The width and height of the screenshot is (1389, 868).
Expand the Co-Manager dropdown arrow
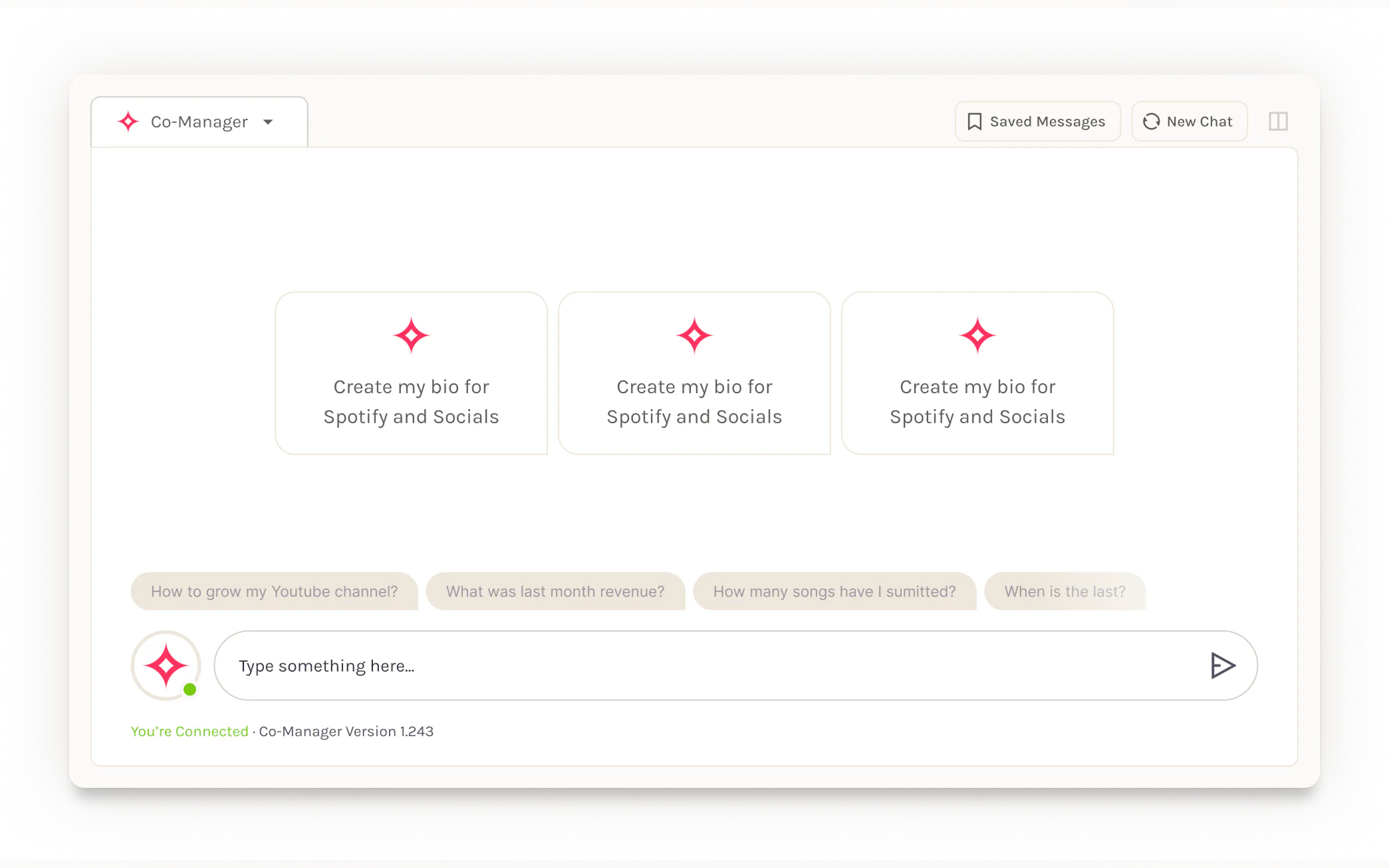point(268,122)
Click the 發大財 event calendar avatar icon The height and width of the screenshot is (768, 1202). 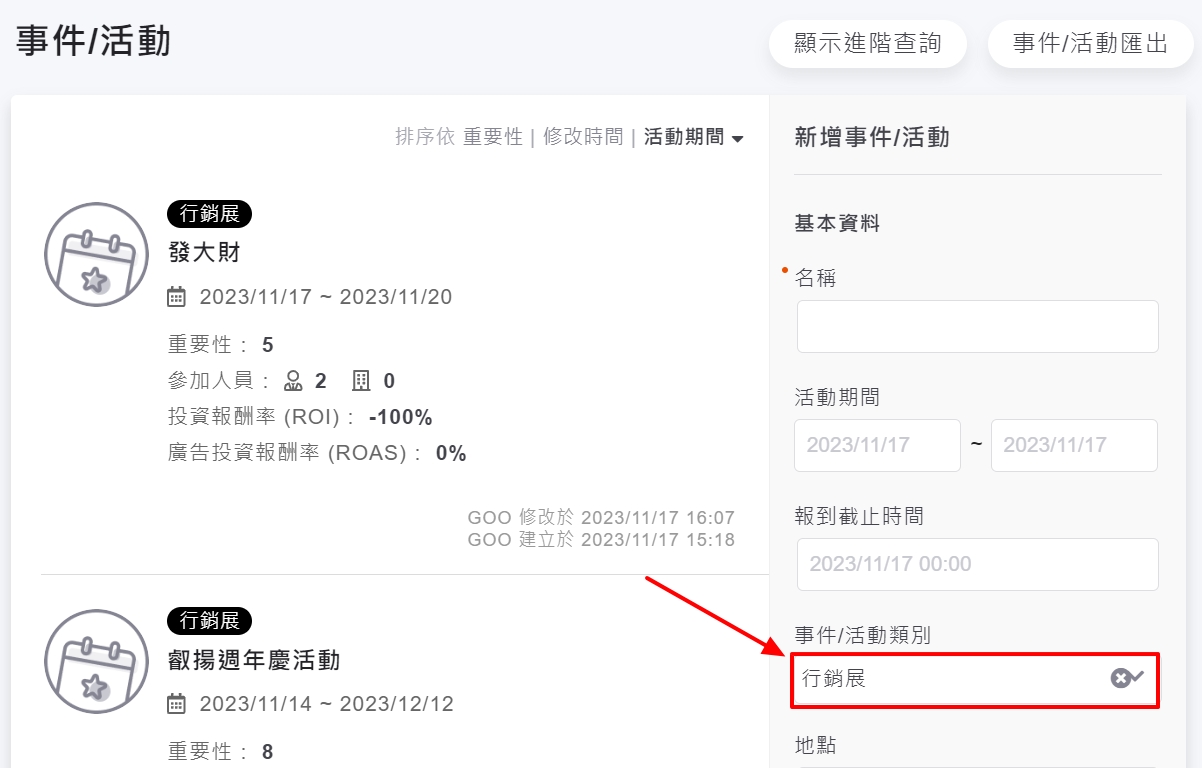(96, 254)
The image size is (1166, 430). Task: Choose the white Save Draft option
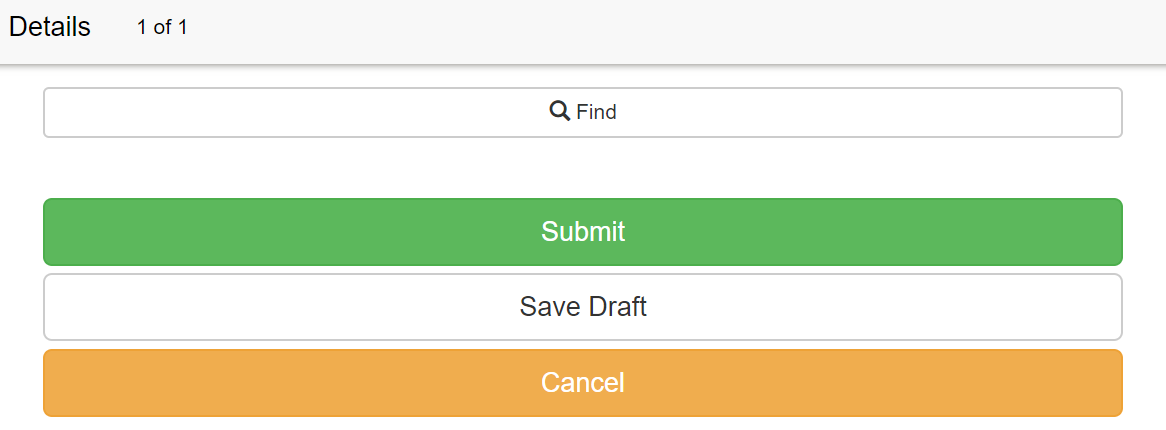pos(582,307)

▶ **Work request**
Output exactly and only the lines from the line containing "The image size" to the end of the entries, both included, and omit every picture.

▶ **The completed task**
The image size is (1166, 430). Task: Choose the white Save Draft option
pos(582,307)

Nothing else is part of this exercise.